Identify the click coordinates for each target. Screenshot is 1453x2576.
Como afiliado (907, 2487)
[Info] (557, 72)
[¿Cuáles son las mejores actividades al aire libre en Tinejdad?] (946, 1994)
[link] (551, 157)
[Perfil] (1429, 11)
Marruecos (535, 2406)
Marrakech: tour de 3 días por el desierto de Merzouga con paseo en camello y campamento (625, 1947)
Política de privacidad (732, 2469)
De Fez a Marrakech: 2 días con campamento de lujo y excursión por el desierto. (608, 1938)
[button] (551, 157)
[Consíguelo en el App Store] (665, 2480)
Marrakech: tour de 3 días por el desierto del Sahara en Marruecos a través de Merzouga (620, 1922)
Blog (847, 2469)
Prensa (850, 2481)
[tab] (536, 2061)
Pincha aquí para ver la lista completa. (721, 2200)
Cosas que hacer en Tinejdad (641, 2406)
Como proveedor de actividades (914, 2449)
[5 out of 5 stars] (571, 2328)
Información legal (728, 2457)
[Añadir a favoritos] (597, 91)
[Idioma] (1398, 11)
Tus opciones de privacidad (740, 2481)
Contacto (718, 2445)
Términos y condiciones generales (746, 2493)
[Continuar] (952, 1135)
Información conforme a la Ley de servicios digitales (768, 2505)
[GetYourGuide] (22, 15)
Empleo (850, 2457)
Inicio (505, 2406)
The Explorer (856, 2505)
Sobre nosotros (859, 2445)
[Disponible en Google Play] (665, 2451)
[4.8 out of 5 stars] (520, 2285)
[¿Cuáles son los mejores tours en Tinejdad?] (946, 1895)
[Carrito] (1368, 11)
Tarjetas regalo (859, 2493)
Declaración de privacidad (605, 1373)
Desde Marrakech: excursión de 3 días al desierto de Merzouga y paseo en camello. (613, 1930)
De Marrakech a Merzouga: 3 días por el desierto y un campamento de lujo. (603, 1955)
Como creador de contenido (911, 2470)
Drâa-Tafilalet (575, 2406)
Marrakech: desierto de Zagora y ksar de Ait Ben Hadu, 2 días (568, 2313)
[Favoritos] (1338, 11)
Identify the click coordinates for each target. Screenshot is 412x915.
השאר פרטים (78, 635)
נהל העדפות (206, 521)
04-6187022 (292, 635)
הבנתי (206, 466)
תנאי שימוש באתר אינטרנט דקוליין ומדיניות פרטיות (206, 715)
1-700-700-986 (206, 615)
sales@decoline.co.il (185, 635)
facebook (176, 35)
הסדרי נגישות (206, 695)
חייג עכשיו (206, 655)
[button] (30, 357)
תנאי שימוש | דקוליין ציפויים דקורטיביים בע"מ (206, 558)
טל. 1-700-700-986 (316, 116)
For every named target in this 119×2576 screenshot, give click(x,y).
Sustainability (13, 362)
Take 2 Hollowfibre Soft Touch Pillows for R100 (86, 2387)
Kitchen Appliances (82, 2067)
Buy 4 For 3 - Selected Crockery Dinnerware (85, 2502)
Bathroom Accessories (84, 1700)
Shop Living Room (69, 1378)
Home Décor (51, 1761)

◆ What you will do
Lines above that contain the string "target" make up the answer.

◆ Your solution
Identify the click coordinates for each target. Screenshot is 1453x2576.
Identify the click coordinates for each target. Screenshot is 412x915.
For every named target in this 119×2576 screenshot, give click(x,y).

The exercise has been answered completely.